GOAL OF THE EXERCISE.
Reproduce every entry exactly and leave its pictures out.

Saved data entries
------------------------------------------------

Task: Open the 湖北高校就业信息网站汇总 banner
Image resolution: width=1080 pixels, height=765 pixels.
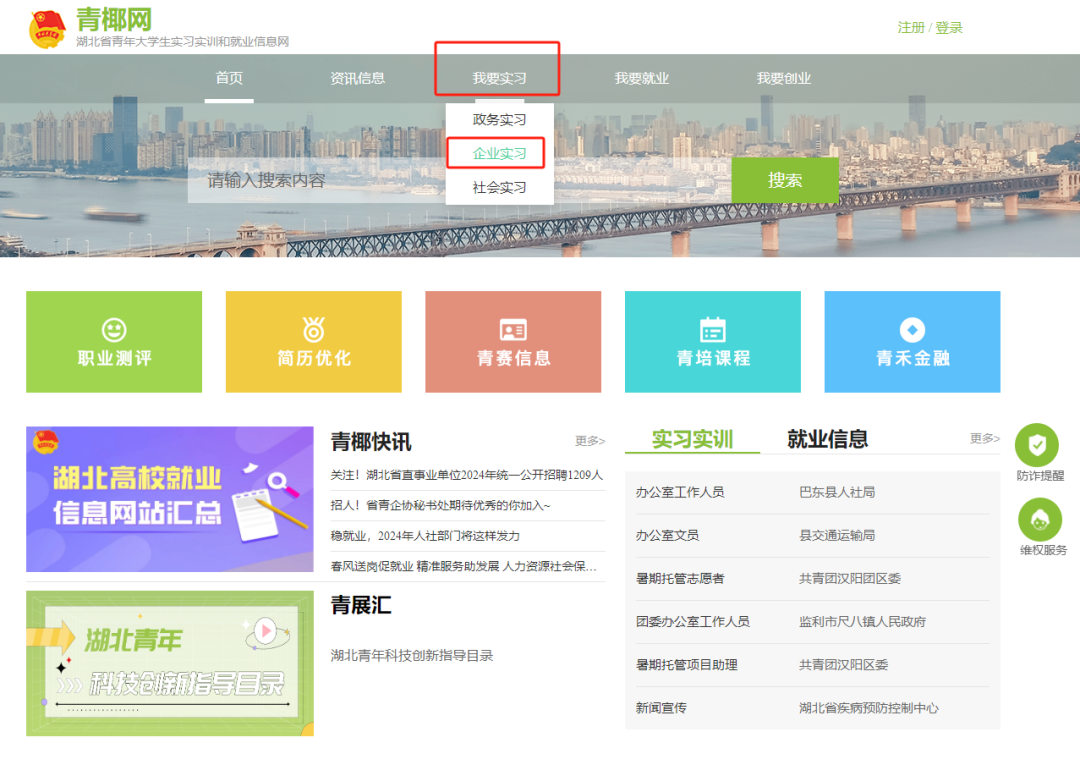Action: click(x=169, y=499)
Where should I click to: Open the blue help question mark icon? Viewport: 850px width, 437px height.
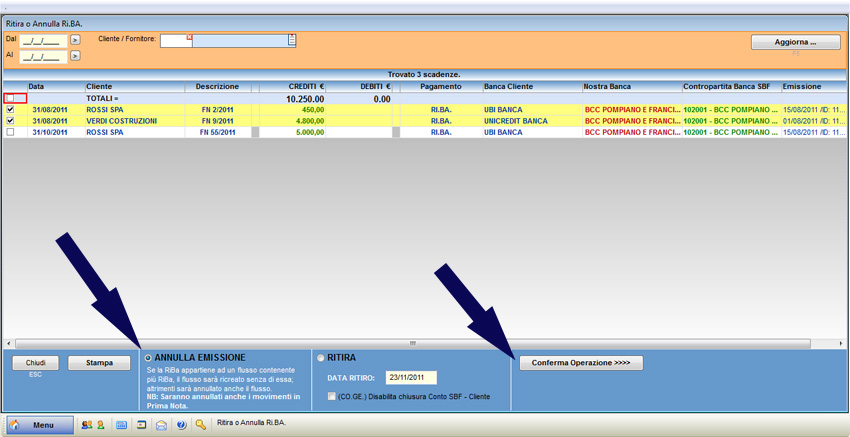[181, 425]
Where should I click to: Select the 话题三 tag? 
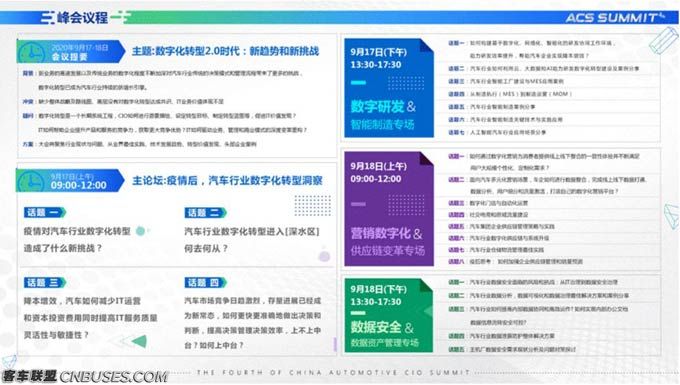(45, 283)
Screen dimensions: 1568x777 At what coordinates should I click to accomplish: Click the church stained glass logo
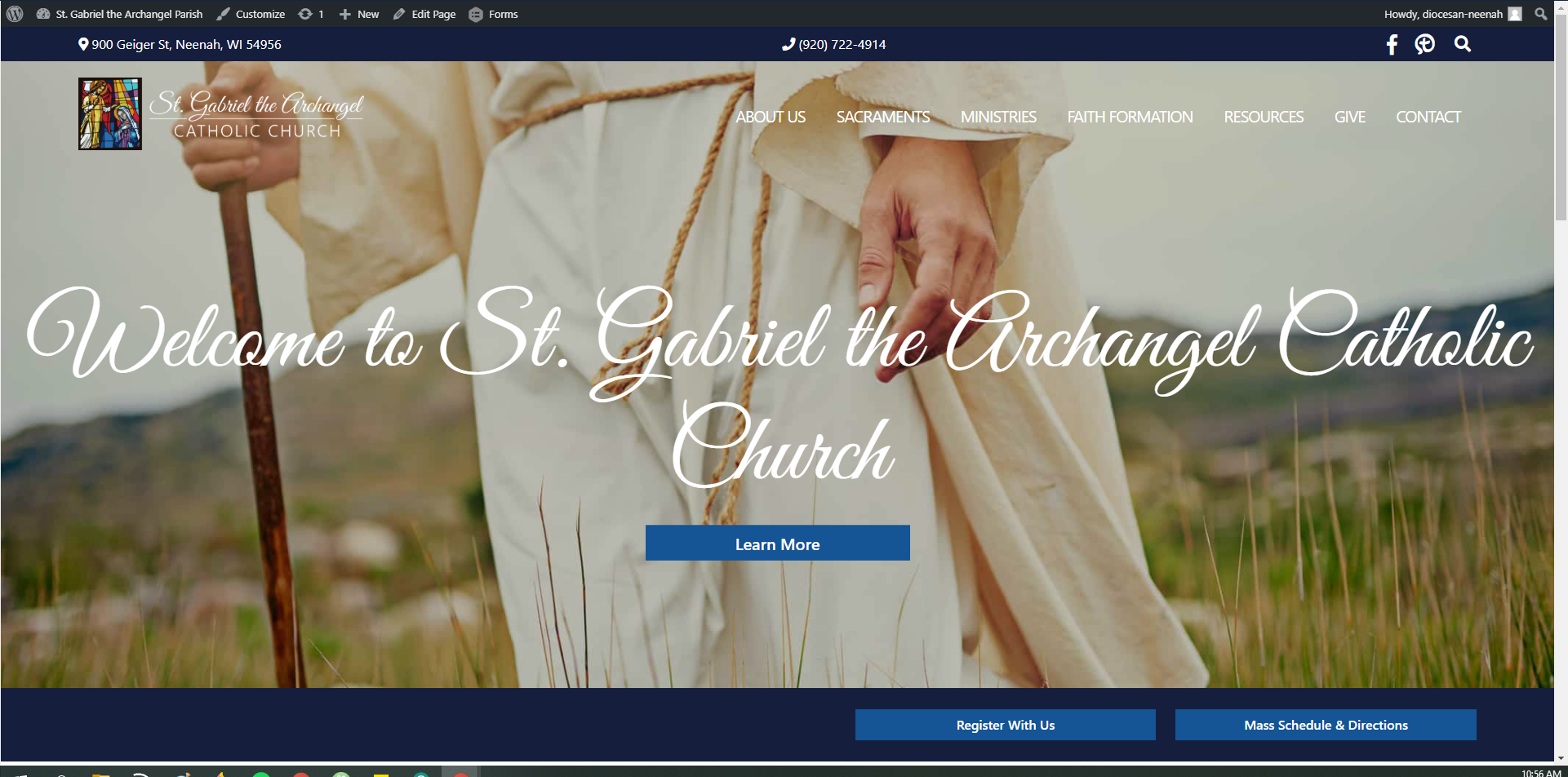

------------------------------------------------

COMPLETED TASK.
Task: Open the 湖北高校就业信息网站汇总 banner
Image resolution: width=1080 pixels, height=765 pixels.
Action: click(x=169, y=499)
Where should I click to: Open the blue help question mark icon? Viewport: 850px width, 437px height.
[181, 425]
Where should I click to: Select the 话题三 tag? 
(45, 283)
Screen dimensions: 1568x777 At what coordinates should I click to accomplish: Click the church stained glass logo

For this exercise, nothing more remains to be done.